There are many ways to tell the story of Dr Philip Ozuah, a renowned Nigerian paediatrician who holds one of the most important and prestigious clinical and administrative positions in healthcare anywhere in the world.
There is a circulating video of the 2023 Gala event of the American Institute of Stuttering, and Ozuah is the distinguished recipient of the ‘Freeing Voices, Changing Lives’ award. The annual event honours people who live with stuttering, a condition that some people find socially and educationally crippling. Award winners, according to the host, are people who have excelled in their chosen careers without allowing their natural speech impediment to get in their way.
In your social and professional life, you have encountered several people with this speech problem, which is often present from childhood. Some among them find themselves consigned to a life of misery as the butt of cruel jokes and put down by peers and superiors as they struggle to pronounce some common words. There are remedial techniques that improve the condition, but these require persistence and commitment on the part of the person.
“Phillip Ozuah was born in Lagos. He obtained his medical degree from the University of Ibadan in 1995. He emigrated shortly after to the USA to continue his studies.”
Sometimes the disadvantage is transformed into a positive advantage that could be startling. For example, there is the story of General Ike Nwachukwu, the man with perhaps the best accent and articulation among his generation of Nigerian Army officers, and a man who, by his admission, had a stutter early on. Over time, he learned to turn his speech disadvantage around. Tall, with an imposing military bearing, his authority on every occasion is accentuated by his clipped, precise elocution.
Philip Ozuah, at the event, is introduced as a man who has dedicated his working life to improving healthcare for the most vulnerable citizens in New York and elsewhere. A paediatrician in the South Bronx, a dedicated researcher focused on solving children’s issues unique to the environment, which is known for low income, high crime, and a preponderant black population, a professor and university chairman in paediatrics at Albert Einstein College of Medicine, and a physician-in-chief of Children’s Hospital at Montefiore. Currently, he is the CEO and President of Montefiore Einstein, overseeing 13 hospitals, 300 ambulatory sites (clinics), and 7.5 million patient encounters a year.
Phillip Ozuah was born in Lagos. He obtained his medical degree from the University of Ibadan in 1995. He emigrated shortly after to the USA to continue his studies.
In his first month at his new hospital, he encountered a male senior doctor who made fun of his stutter. That same month, another female superior he worked with wrote in his report that he was unintelligent and unworthy to be in that institution, scoring him low on everything, including his dressing and appearance. Though his name was Philip, he observed that people often called him Peter, mistaking him for another colleague from Nigeria.

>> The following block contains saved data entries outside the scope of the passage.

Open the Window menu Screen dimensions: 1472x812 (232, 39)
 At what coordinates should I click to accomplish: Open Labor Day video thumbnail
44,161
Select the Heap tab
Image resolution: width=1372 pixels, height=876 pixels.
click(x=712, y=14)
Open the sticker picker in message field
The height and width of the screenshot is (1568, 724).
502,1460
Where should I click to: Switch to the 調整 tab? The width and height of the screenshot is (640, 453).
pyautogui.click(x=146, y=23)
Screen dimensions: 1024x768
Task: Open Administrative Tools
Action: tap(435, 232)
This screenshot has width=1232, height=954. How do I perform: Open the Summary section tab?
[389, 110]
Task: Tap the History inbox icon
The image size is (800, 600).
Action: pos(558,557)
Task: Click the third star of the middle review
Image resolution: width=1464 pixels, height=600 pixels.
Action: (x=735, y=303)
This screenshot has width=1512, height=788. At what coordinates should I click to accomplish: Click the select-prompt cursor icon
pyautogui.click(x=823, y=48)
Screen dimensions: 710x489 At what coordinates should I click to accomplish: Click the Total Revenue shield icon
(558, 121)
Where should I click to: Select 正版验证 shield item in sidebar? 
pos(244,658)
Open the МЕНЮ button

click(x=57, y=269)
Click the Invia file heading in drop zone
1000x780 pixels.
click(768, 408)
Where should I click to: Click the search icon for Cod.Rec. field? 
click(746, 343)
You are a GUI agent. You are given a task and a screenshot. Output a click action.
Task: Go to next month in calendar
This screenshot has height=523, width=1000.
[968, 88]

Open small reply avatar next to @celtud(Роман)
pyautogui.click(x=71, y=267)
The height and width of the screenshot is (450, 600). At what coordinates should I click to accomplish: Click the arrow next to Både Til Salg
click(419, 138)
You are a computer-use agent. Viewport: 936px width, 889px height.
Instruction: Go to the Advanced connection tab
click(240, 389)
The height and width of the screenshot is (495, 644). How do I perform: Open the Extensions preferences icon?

His struggle in that first year, as he would recount later, was to get people to recognise him for who he was and to call him by his own name in this high-tech stranger’s land six thousand miles from Ibadan, where he trained, from Lagos, where he was born, and from Anambra State, where his family hailed from.
Thirteen years later, he would recall riding in the lift to his upstairs office in the same hospital. A voice greeted him from the corner.
‘Good morning, Dr Ozuah’. It was the doctor who had scored him zero, down to his dressing, when he first started work in New York.
It was grass to grace, epitomised.
The lady doctor was not only calling the Nigerian by his correct name this time; she was also calling him by his surname, in deference to the fact that he was now Professor, University Chairman, and Physician in Chief, as shown on the name tag on his white coat.
She had sought to kill his spirit, perhaps out of racism, perhaps in casual disdain for this immigrant from Nigeria who spoke English with a stutter and an Ibo accent. He watched as she squeezed herself into the corner of the lift. Perhaps she was wondering if he remembered her previous cruelty to him. He remembered all too well, though ten thousand doctors now worked under him, including herself and the male counterpart who had mocked his stutter.
Philip had not grown up to have a chip on his shoulder about his stutter but to embrace it because he realised it deepened his listening ability as a doctor and enhanced his empathy and humility.
All these attributes came into play in his meteoric rise in the system, culminating in his appointment in 2019 as CEO of Montefiore Medicine, the umbrella organisation for the Montefiore Health System and Albert Einstein College of Medicine.
He rounds up his speech to the audience in the video by telling a story from the 13th-century Persian mystic Rumi, the story of the lame and dreamy goat who walks, deliberately, at the back of the herd as they go to the water to drink. As they turn to return, he is now the leader of the pack, the one destined to lead the pack home.
Philip Ozuah has set himself the mission of implementing a system that delivers quality health care affordably and sustainably in a low-income environment. He has provided, through research, outcomes-based evidence to prove the superiority of the Montefiore-Einstein model over Medicare, the system that provides healthcare for the vulnerable across America. Nigerian healthcare planners would do well to take a look at his ideas.
Philip is proud of his country of origin and his adoptive country. He is a detribalized Nigerian philanthropist who has donated the princely sum of one million dollars for the upliftment of his alma mater, the College of Medicine, University of Ibadan.
His life is evidence that dreams, truly, can come true.